Items from a data source:
———

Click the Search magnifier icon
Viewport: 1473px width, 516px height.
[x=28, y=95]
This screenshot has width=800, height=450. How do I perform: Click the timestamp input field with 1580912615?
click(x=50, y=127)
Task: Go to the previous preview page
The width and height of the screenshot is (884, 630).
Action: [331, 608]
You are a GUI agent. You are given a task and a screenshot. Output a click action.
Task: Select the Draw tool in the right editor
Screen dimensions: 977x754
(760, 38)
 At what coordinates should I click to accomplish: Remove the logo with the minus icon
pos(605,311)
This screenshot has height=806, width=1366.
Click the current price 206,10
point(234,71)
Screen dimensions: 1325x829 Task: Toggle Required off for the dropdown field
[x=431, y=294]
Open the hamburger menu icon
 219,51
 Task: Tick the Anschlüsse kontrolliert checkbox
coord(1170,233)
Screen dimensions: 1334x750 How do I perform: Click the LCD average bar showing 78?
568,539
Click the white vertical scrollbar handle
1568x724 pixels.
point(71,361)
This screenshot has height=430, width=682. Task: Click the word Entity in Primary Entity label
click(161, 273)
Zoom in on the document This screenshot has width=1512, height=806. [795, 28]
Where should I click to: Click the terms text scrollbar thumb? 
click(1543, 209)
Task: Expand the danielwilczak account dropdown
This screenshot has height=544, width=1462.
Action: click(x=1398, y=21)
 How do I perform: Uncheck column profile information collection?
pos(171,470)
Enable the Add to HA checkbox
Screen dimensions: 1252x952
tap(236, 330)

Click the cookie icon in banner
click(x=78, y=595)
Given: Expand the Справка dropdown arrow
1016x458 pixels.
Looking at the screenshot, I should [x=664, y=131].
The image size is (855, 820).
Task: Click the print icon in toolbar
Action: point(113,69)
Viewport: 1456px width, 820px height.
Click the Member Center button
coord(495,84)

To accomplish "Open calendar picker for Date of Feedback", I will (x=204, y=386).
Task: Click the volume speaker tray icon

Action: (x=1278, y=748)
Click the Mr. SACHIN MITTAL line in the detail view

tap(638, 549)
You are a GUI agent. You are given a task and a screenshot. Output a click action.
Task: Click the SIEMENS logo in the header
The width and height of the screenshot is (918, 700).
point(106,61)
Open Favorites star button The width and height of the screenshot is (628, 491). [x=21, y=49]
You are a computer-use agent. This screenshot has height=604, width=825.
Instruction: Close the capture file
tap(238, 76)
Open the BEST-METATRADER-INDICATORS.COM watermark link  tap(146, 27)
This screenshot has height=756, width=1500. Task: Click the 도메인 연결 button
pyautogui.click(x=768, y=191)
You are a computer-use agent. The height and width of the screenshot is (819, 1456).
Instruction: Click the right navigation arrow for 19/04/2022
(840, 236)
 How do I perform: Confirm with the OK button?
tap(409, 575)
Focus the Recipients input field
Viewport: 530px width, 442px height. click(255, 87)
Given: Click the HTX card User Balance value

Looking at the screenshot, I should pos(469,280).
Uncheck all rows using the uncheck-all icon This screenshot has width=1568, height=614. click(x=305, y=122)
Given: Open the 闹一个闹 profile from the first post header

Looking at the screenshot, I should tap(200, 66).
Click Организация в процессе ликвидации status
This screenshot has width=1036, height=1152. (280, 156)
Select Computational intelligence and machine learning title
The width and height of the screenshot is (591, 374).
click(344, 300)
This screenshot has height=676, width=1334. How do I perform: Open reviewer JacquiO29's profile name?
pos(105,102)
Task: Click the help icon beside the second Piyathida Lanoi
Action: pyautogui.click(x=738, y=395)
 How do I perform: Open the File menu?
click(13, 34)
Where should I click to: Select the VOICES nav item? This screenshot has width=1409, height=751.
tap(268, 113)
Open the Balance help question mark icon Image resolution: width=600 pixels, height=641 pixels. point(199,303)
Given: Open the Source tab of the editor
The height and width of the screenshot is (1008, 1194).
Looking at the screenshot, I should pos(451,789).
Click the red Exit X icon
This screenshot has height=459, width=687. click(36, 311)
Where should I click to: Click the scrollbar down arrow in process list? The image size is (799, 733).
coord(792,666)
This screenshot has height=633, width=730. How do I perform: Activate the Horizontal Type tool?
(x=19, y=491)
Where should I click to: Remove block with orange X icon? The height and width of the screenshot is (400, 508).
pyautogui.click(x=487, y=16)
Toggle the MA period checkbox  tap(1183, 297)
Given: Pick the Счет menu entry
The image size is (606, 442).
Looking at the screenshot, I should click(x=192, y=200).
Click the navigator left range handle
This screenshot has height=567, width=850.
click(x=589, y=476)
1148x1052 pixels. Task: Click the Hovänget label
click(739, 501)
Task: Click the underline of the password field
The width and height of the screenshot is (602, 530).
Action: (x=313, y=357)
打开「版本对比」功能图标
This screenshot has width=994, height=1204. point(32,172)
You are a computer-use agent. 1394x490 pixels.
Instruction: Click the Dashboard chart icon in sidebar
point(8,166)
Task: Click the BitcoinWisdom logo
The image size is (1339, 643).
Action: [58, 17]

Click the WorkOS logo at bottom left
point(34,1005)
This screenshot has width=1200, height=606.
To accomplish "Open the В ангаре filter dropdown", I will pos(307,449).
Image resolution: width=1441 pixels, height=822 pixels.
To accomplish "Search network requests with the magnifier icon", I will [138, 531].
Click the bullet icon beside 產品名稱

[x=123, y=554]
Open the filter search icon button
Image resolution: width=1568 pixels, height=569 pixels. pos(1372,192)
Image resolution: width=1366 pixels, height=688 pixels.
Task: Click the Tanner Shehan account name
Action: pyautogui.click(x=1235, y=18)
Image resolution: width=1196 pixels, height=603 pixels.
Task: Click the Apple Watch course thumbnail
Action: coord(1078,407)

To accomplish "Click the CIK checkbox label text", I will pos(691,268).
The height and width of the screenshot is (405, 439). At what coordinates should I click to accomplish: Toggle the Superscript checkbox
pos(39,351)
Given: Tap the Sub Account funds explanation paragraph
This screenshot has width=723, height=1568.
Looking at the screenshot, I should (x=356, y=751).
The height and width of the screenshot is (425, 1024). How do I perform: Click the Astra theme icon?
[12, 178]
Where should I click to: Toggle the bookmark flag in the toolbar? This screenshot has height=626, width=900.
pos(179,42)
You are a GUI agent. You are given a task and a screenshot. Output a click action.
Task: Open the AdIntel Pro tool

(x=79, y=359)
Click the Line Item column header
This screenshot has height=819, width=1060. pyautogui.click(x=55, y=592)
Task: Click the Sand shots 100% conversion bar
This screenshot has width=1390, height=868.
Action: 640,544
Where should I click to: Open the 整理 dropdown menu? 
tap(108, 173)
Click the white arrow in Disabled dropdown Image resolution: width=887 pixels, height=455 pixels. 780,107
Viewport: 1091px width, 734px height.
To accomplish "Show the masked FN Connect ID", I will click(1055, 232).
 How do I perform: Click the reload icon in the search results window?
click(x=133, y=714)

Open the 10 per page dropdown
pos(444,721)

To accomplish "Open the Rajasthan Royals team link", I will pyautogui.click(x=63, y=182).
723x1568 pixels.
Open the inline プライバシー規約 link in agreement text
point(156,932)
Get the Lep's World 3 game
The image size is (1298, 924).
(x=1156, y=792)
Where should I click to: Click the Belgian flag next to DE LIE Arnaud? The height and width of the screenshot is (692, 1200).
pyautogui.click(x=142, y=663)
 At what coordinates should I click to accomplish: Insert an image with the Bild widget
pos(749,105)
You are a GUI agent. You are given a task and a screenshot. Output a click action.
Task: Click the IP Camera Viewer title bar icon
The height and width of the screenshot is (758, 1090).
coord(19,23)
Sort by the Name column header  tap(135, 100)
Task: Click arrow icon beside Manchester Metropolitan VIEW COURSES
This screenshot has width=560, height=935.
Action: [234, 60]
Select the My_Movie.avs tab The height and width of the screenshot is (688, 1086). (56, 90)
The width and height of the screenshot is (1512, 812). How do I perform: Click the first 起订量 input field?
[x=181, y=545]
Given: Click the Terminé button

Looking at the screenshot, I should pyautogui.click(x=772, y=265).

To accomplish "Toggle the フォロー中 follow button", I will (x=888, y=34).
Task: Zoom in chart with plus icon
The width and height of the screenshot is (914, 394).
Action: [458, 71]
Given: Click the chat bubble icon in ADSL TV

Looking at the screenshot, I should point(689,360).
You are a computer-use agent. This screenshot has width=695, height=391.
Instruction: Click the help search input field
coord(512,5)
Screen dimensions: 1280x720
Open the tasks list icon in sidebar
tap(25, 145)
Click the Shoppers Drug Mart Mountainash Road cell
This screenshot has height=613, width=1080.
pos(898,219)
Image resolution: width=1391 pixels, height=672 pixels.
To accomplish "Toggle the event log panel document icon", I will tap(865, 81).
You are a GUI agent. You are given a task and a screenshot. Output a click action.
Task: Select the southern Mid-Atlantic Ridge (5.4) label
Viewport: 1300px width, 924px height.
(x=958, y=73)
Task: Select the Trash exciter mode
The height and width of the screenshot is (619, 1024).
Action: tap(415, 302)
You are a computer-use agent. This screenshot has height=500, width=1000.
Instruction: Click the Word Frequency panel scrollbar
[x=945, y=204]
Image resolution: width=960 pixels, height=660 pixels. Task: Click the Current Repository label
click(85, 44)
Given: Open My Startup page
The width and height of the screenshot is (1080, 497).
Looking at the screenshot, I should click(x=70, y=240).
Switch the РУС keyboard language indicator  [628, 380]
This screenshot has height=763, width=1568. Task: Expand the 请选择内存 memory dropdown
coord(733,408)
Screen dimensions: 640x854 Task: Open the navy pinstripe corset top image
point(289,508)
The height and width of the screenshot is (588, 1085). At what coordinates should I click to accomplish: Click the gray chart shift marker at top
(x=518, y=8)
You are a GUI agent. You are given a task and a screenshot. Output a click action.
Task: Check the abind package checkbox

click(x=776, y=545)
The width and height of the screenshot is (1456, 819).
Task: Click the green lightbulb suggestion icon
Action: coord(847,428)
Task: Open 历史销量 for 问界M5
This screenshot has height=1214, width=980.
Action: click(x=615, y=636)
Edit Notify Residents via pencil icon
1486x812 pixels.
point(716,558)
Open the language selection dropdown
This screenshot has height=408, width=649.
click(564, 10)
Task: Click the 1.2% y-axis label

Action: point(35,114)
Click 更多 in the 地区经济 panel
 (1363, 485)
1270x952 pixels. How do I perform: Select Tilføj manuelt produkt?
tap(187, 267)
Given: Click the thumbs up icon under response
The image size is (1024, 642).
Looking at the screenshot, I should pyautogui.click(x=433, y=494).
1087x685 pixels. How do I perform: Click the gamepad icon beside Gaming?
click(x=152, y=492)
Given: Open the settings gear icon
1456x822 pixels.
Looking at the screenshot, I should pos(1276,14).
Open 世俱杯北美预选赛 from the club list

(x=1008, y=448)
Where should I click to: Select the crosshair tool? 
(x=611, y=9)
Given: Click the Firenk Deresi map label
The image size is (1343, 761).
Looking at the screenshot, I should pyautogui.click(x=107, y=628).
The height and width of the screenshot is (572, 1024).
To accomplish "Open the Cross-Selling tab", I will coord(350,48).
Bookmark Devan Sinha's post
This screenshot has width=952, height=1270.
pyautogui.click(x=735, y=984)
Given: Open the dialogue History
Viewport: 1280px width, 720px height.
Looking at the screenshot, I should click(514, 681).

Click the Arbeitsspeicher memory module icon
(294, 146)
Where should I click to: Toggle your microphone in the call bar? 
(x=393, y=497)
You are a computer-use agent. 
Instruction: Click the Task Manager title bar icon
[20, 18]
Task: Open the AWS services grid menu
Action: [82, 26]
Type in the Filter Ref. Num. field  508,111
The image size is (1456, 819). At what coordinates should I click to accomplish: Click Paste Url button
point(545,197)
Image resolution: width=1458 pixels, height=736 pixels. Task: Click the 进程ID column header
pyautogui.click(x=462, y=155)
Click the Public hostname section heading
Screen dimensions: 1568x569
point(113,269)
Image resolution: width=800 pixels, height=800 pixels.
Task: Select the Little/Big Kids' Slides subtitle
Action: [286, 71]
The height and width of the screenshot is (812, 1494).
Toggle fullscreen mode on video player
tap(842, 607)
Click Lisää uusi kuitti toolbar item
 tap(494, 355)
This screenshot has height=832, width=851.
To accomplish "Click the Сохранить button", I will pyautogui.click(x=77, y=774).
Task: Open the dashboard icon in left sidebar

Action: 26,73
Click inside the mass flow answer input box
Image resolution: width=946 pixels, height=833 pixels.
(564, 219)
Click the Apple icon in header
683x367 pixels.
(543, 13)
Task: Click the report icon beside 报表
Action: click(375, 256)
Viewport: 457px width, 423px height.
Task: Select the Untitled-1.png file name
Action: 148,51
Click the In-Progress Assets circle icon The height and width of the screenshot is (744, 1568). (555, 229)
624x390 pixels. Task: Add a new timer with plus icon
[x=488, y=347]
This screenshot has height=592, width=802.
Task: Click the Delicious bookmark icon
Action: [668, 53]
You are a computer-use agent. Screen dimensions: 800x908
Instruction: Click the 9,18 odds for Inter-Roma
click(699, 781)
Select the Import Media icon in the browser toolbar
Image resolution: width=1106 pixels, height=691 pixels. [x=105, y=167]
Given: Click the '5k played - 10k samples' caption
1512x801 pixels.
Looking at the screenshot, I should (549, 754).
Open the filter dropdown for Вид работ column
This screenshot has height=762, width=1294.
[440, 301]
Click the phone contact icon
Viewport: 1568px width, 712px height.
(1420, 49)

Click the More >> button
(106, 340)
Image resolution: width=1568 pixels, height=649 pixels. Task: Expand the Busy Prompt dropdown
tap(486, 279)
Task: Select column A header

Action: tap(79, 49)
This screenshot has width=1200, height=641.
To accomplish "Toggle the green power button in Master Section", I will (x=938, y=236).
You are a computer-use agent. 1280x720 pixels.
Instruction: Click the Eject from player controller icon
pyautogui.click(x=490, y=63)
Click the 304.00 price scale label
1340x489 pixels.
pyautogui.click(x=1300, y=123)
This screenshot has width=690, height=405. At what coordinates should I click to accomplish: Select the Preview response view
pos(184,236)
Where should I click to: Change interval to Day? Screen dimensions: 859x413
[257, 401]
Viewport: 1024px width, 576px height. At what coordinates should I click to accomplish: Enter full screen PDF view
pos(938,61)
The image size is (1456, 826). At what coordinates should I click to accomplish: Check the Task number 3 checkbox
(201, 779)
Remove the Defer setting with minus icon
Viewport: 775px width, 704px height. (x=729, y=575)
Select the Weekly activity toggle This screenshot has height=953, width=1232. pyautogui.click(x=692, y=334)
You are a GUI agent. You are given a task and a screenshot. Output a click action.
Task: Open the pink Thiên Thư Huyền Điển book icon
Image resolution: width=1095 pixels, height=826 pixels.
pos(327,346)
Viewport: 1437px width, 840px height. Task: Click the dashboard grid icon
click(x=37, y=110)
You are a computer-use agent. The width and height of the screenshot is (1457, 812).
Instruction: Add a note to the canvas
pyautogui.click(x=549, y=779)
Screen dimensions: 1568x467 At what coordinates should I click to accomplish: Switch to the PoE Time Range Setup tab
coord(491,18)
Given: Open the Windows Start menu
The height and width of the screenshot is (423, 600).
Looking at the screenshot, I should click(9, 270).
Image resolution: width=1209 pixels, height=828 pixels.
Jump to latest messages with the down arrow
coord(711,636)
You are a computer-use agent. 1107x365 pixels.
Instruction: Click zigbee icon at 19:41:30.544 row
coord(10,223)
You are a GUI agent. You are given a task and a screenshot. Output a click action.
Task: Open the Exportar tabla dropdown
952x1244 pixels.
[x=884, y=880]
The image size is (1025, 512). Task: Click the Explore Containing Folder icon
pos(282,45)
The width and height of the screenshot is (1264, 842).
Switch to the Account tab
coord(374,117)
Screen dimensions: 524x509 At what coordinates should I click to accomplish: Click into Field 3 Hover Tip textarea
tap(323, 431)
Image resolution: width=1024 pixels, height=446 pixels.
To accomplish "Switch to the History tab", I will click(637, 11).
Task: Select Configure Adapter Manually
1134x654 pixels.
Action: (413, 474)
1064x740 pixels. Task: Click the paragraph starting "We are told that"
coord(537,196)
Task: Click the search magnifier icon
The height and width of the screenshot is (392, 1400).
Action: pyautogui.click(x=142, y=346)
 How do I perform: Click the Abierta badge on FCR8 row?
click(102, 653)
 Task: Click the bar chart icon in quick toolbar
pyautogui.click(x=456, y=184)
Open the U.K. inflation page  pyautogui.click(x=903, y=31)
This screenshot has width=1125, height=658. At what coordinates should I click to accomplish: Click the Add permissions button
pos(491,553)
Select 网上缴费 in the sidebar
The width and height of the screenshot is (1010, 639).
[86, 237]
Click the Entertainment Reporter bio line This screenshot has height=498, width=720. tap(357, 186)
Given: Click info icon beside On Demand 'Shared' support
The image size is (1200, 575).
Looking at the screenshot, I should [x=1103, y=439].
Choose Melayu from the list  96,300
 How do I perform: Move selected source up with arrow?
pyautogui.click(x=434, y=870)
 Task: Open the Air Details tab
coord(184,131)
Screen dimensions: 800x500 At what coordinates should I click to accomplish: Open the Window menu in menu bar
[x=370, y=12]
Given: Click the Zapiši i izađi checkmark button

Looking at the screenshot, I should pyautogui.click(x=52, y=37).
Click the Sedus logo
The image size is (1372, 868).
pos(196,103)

———

_REQUIRED ACTION:_
Out of the entries, report each line that contains the word "Zoom".

_SOLUTION TO THE EXERCISE:_
Zoom in on the document This screenshot has width=1512, height=806. [795, 28]
Task: Zoom in chart with plus icon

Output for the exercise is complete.